I have always enjoyed doing presentations and at BP I delivered quite a bit of training. When I left BP, I resolved to try to establish myself as an instructor. The opportunity really came when IChemE asked me to develop the HAZOP Awareness course. Since then, my relationship with IChemE has deepened and I undertake a lot of training for them, especially HAZOP and LOPA.
- What was your first experience of being a trainer?
I developed and presented a one-day course when I was at BP. My first experience of being an IChemE trainer was creating and presenting the HAZOP Awareness course.
- What is the best thing about delivering training?
I love the interaction with people. Their questions force me to really think about things and hence enhance my own understanding of what I am teaching.
- What’s the hardest part of being a trainer?
On occasion the feedback isn’t favourable. That can be dispiriting but also represents a challenge to address the underlying issues and correct them.
- How do you know if a training course is going well and what does good training look and feel like?
It’s generally going well if people are engaged so that it feels more like a seminar than a lecture. Good training includes lots of involvement from the paying guests.
- As a trainer, what’s the difference between teaching a public training course and an in-company one?
With a public course, I have to pitch it at people from all sorts of industries. If it’s an in-company course, I ensure that my examples are as specific as possible to the company concerned. This often requires some specific research.
- What do you think the future of training looks like?
The COVID-19 shutdown forced us to do more training remotely. I believe this will not just be a stopgap but an important part of our training portfolio in the future.
- How do you recommend someone embeds the learning from a training course in their day-to-day work after attending a training course?
It’s best if they can apply the principles soon after the course. For example, if they do one of the HAZOP courses, it’s great if they be involved in a HAZOP soon afterwards.

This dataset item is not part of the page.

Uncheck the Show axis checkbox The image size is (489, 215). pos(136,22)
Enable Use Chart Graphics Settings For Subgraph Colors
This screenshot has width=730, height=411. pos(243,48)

- Many people, especially senior people, often cite ‘lack of time’ as the reason they can’t undertake training. How would you respond to that?
I am sympathetic to that since work is pretty “full on” but training has to be seen as an investment. The onus is also on us as trainers to deliver a visible and, if possible, return on that investment.
- How do you think chemical and process engineers should pitch the benefits of technical training to their colleagues in HR?
Firstly, HR should always encourage a degree of CPD. It should be recognised that some of our courses are pre-requisites for doing certain things. The technical training should enhance the technical delivery of the engineer, either in terms of technical excellence or in terms of efficiency – or both. This makes them more productive, or valuable – or both.
- Thinking specifically about this course in particular, what sort of people should attend this course and what would they learn?
HAZOP training is pitched at a wide variety of people since we have three different offerings but anyone attending a HAZOP should ideally do one of our offerings or similar. Even more so if they are leading a HAZOP.
- What was the best training course you’ve attended and why was it so good?
Probably the cost and planning course when I was with Shell Expro. It dealt with practicalities applicable to what I was doing.
- What advice would you give to anyone thinking about becoming a trainer?
Be enthusiastic and recognise what you don’t know – and be willing to learn from the attendees.
- And finally, what’s your proudest achievement as a trainer?
Several people have started with little or no knowledge of HAZOP and in three days I have seen them not only learn the essentials but pass the end of course test.